**WHAT TO DO**
Write the next part of the account of the Baylor pediatric HIV outreach trip to Gantsi, starting right after its last sentence. Disregard the items that come after it.

**SELECTED EXCERPT**
::::::

BIPAI, along with adult ID and orthopedics are contracted through the Batswana (and yes, this is correct vs a Leanaism) Ministry of Health to conduct outreach clinics in remote areas around the country. We flew on a 10 seater bush plane funded by the President’s Emergency Plan for AIDS Relief (PEPFAR) and headed out across the Kalahari desert to a city called Gantsi, near the Namibian border.
After arriving at the tiny airport we all headed to the regional hospital and on to our respective wards. From the pediatric HIV/AIDS side, we see the kids who are failing their ARV treatment that the local adult medical officers and physicians are not sure how to treat. In theory, we are supposed to be working hand in hand with the local medical personal to teach them, but in reality the medically complex patients just await the Baylor team’s arrival each month for their ongoing care.

::::::

**THE DATA**
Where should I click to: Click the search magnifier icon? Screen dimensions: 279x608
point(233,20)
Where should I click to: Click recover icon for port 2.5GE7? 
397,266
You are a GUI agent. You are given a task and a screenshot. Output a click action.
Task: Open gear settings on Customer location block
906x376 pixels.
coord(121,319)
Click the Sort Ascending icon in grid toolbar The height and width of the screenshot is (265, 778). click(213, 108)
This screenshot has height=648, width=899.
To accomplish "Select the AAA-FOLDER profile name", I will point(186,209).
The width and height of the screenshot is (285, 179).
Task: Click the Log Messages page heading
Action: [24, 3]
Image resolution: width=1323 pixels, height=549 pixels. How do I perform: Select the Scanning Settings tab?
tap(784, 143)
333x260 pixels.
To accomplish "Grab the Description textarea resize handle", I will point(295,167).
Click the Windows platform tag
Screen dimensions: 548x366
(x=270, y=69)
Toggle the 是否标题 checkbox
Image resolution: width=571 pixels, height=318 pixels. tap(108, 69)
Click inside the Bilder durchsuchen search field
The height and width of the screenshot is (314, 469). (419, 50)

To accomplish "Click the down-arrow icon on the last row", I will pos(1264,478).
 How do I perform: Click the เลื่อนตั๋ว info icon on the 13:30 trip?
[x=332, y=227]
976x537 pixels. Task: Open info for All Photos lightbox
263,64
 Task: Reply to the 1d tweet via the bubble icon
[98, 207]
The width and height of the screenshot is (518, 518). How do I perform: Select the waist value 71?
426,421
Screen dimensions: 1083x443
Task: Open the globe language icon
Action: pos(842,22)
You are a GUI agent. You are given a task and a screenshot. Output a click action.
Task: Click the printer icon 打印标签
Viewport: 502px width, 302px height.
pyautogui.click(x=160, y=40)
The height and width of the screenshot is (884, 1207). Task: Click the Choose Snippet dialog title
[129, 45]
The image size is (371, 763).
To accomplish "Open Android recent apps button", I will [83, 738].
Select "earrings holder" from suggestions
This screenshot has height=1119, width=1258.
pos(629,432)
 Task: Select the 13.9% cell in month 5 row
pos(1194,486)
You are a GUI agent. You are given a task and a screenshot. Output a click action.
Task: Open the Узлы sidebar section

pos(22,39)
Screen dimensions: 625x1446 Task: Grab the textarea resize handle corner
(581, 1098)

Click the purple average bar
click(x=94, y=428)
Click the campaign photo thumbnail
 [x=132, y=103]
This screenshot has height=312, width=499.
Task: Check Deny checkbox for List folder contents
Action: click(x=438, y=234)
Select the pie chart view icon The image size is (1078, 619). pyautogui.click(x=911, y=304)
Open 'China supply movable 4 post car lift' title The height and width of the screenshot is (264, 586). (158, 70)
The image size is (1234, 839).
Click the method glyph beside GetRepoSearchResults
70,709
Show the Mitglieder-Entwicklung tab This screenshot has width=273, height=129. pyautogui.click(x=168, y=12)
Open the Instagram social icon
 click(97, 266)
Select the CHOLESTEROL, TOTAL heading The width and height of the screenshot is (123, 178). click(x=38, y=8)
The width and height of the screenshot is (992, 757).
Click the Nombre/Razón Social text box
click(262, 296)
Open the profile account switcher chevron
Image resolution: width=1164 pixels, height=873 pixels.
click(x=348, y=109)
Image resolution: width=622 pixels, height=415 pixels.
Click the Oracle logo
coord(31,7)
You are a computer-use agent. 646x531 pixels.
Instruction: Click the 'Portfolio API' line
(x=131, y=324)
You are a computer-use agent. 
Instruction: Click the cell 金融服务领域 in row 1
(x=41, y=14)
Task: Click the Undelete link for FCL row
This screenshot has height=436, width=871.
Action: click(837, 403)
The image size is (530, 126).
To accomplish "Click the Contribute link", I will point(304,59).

::::::

**RESPONSE**
We saw an actively suicidal patient, with a plan and no psychological support to leave her with. We met a twin teenage boy whose father murdered his mother after finding out she had infected him with HIV. The patient refuses treatment and is now failing second line treatment with few treatment options left if he decides to once again be compliant, so we suspended his treatment. His twin brother has refused therapy all together. To see the psychosocial implications of the disease, its stigma, and the abandonment issues these children face, even when taken care of by extended family is heart wrenching. Working in the capital there are lots of rural health care issues we don’t face that I was reminded of on this outreach trip. How can one take ARV’s if they have no cell phone or watch to remind them of the time? Even if a watch is suggested, are they going to be able to read it to know when to take the meds? No electricity and running water certainly compounds issues faced by immunocompromised children and families.
This was truly an amazing experience I will never forget. Looking forward to next weeks outreach adventure!